Aug. 26 — The Consumer Financial Protection Bureau (CFPB) has been getting some praise from unlikely sources: the very industries it regulates, who frequently chafe under its restraint.
Public comments filed by industry groups criticizing a proposed CFPB rule to limit the use of forced-arbitration clauses in consumer contracts cited the agency’s success as justification for why such a rule isn’t necessary.
“Government enforcement actions are effective in addressing consumer harm and changing corporate behavior,” wrote a trio of trade organizations—the American Bankers Association, the Consumer Bankers Association and the Financial Services Roundtable—in an Aug. 22 letter commenting on a proposed CFPB rule to limit the use of forced-arbitration clauses in consumer contracts.
“The strength of the Bureau's enforcement powers in moderating corporate behavior is enhanced due to the premium that companies place on maintaining good relations with their customers and their reputation,” the bankers wrote.

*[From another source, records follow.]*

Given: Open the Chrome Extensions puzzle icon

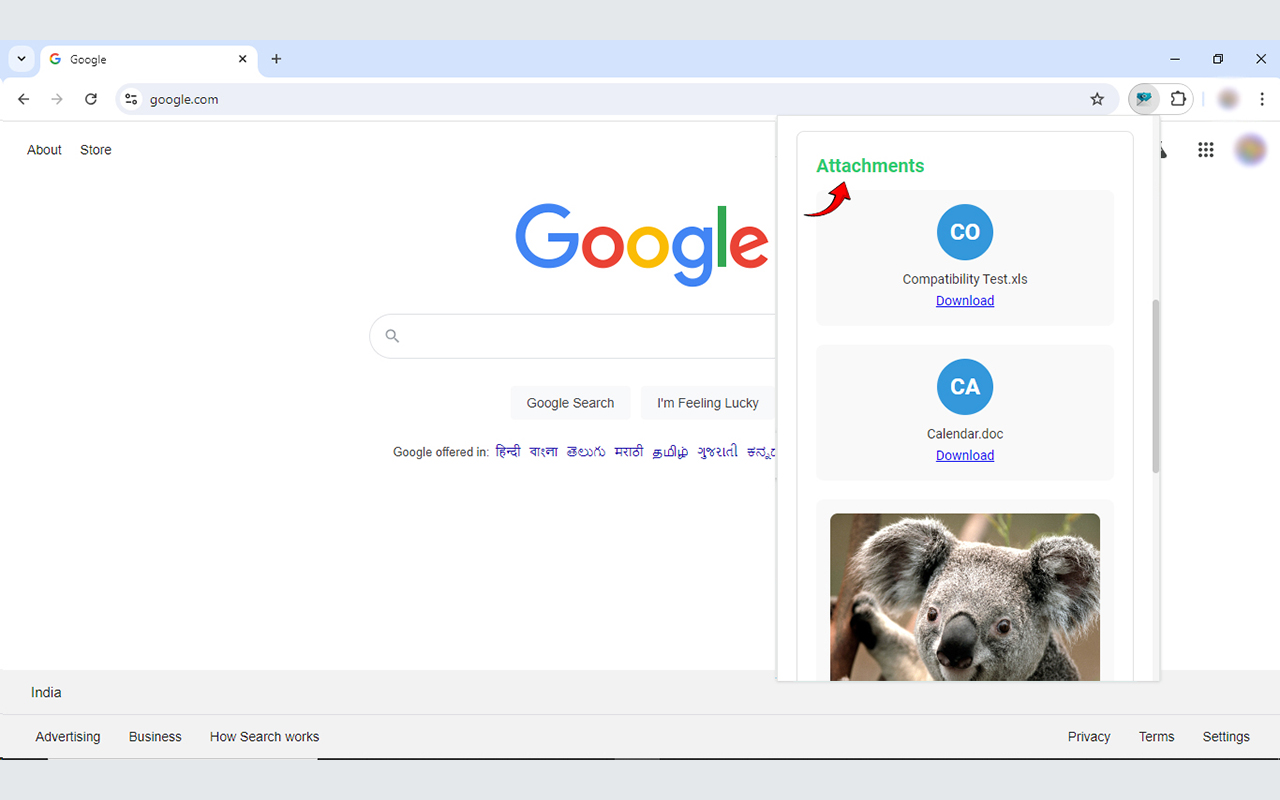Looking at the screenshot, I should coord(1178,99).
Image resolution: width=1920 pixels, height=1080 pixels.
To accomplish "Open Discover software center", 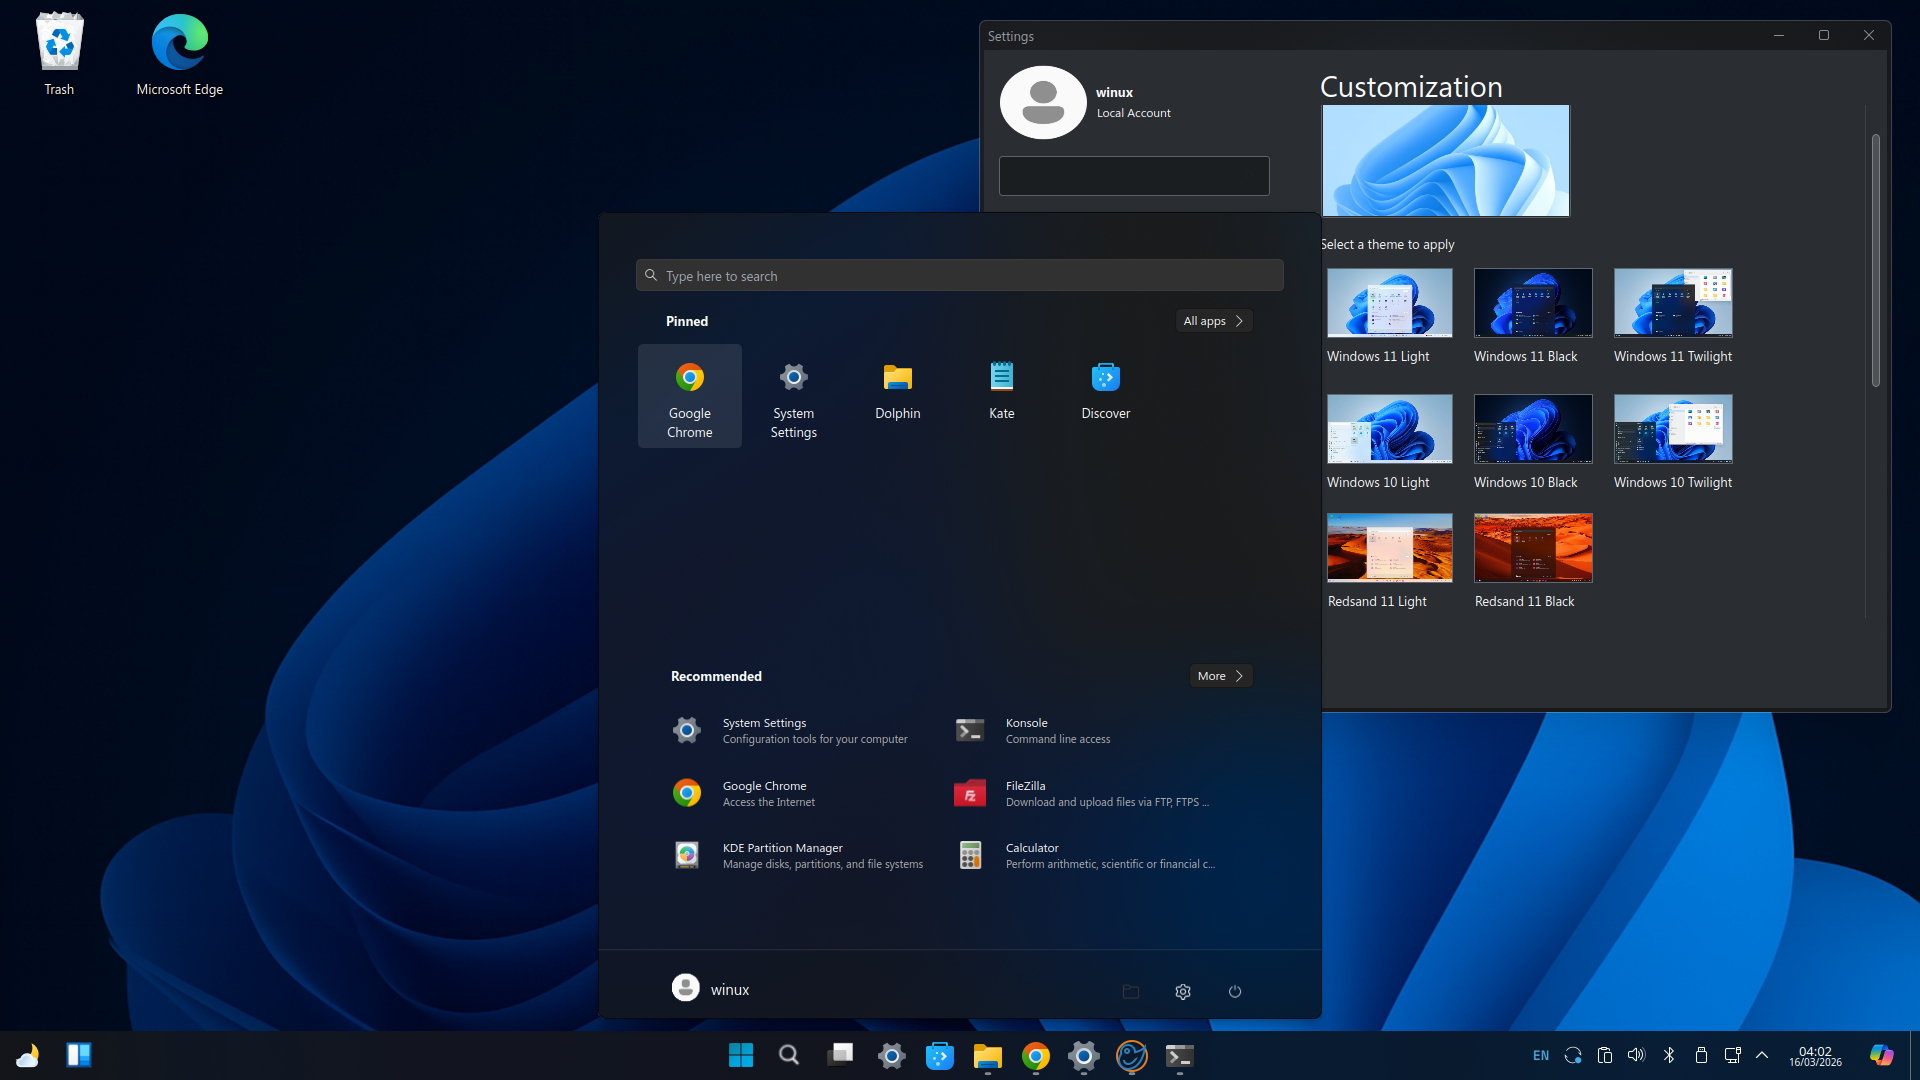I will point(1105,391).
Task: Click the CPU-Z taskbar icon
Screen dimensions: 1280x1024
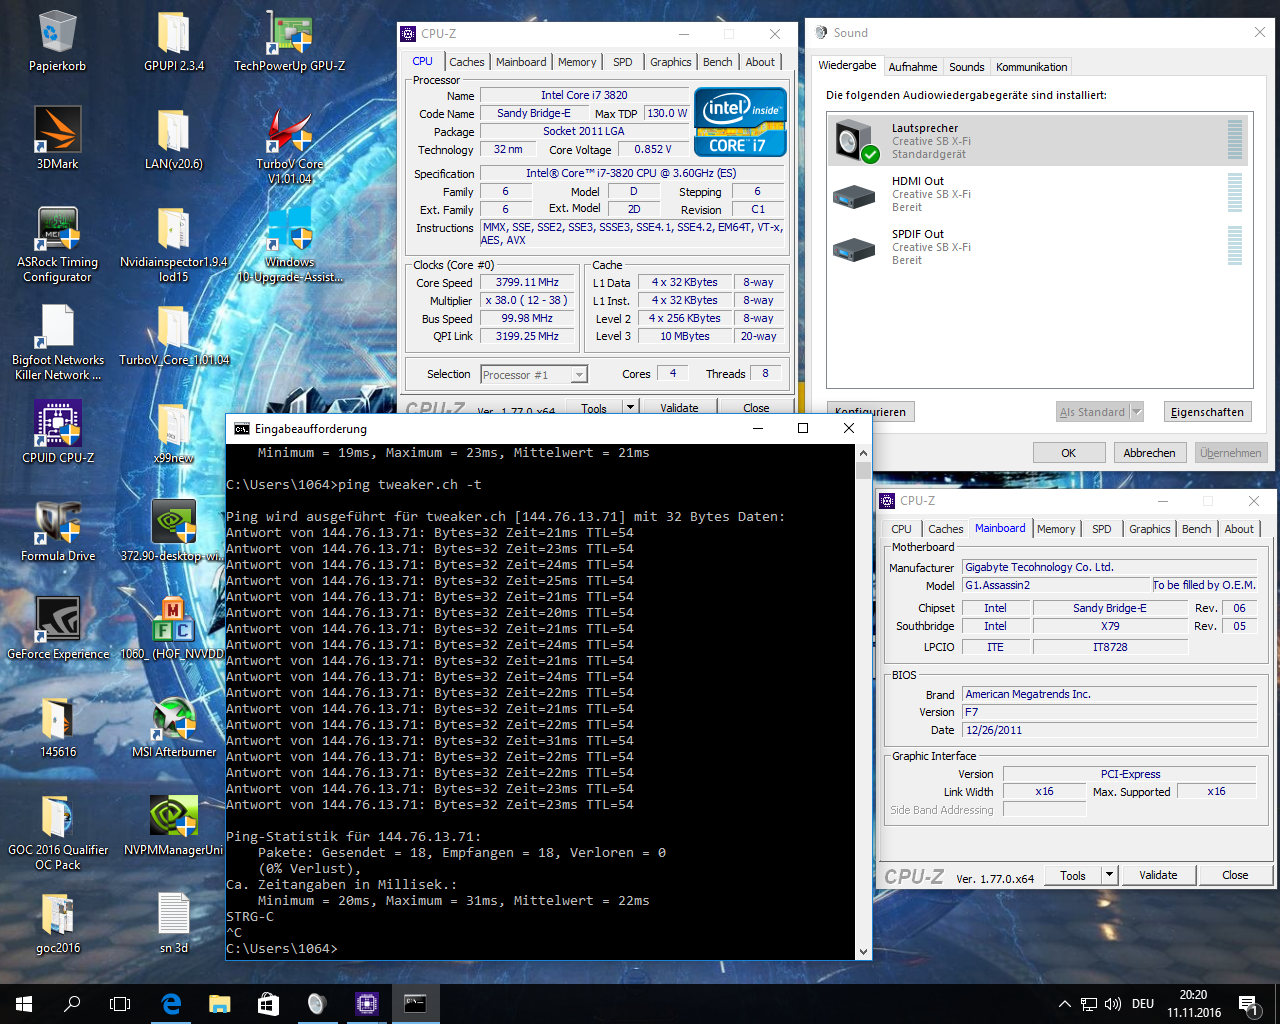Action: click(x=366, y=1003)
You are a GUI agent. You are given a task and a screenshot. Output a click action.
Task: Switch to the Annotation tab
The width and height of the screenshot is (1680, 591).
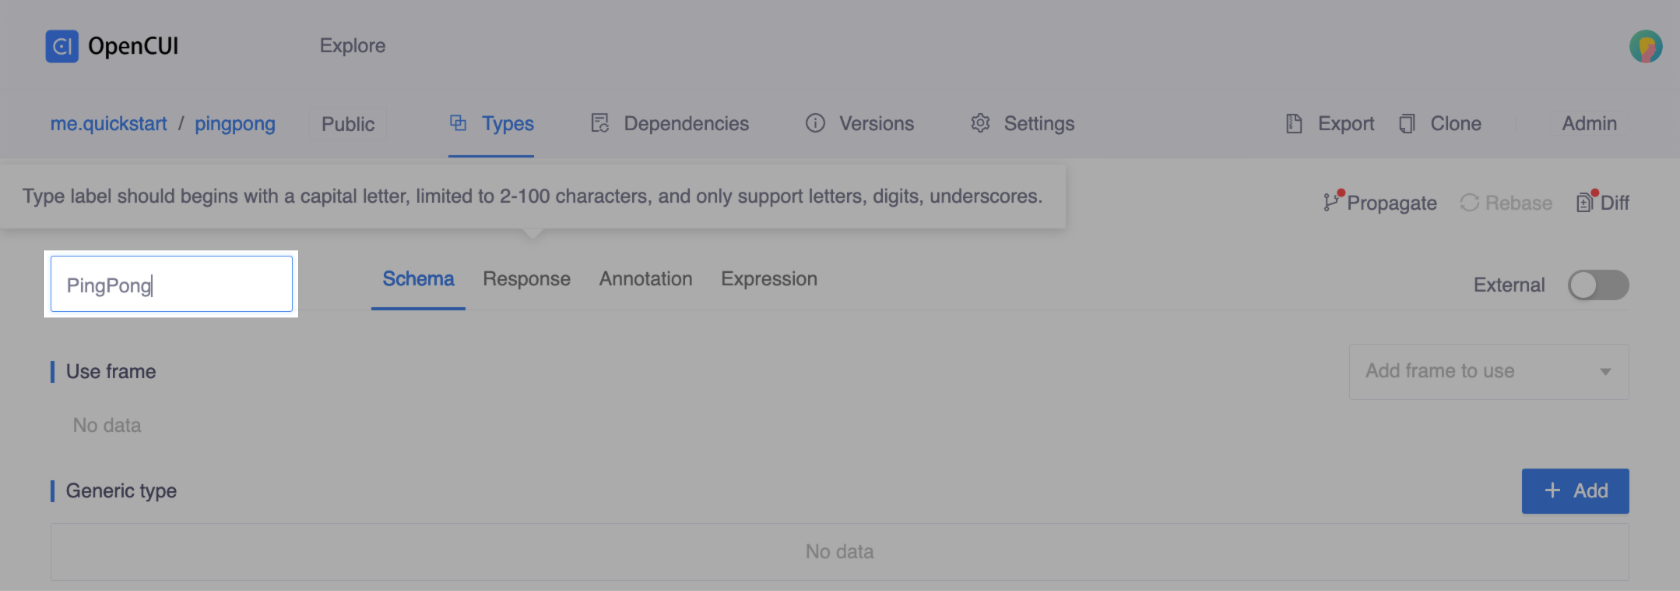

“As the Bureau is well aware, being the subject of a Bureau enforcement or supervisory action, especially as it is quickly, widely, and repeatedly circulated through social media forums and the press, serves to ‘shame' companies into compliance and deters unlawful and questionable conduct,” the letter says.
The U.S. Chamber of Commerce sounded a similar note in its comment letter, noting the bureau's success in winning $11.4 billion in relief for more than 25 million aggrieved consumers since Congress created the CFPB in the 2010 Dodd-Frank Act.
“[A]ppropriate government enforcement plays a significant role in protecting consumers,” the Chamber wrote. “That role is liable to increase substantially given the Bureau's robust supervision and enforcement authority — and its implementation of that authority.”
In citing the effect of the bureau's “very substantial enforcement and supervisory actions in uncovering and detecting wrongdoing,” the Chamber said, “Of course, not all government enforcement actions are brought against covered persons who actually engaged in wrongdoing.” And while recognizing the ability of the bureau to ferret out corporate misdeeds, the Chamber added, “if anything, there are questions about whether the agency has gone too far.”
Indeed, the Chamber recently filed a legal brief siding with The J.G. Wentworth Co. in a court case challenging the CFPB's authority over the purchase of structured settlements and annuities.
Another instance of CFPB overreach, the Chamber and the bankers said, is the proposed arbitration rule itself.
The arbitration clauses are inserted into contracts by credit-card issuers and many other companies to bar consumers from filing class-action lawsuits, requiring instead that disputes be resolved in private arbitration. Dodd-Frank directed the CFPB to study the controversial provisions and said the bureau could prohibit them if it found a ban would be in the public interest and would protect consumers, provided the regulation is “consistent with the study.”
The Chamber and the bankers argue at length in their comment letters that the proposal fails to meet any of those requirements.
The CFPB received nearly 13,000 comments on the proposed rule by the Aug. 22 deadline.
Alan Kaplinsky, who helped write the bankers' letter and heads the Consumer Financial Services Group at Ballard Spahr LLP, told Bloomberg BNA that he does not think the CFPB will digest the comments and issue a final rule until early or mid-2017.
He's not optimistic the bankers' comments and others like it will have much effect, he said.
“I think the bureau has been on a mission to rein in the use of arbitration and particularly the use of class-action waivers, and I don't think they're going to let anything get in the way of that,” he said.
Kaplinsky played a central role in promoting the use of the arbitration clauses, going back to the late 1990s. He predicted that once the final rule is issued, it will be challenged in federal court.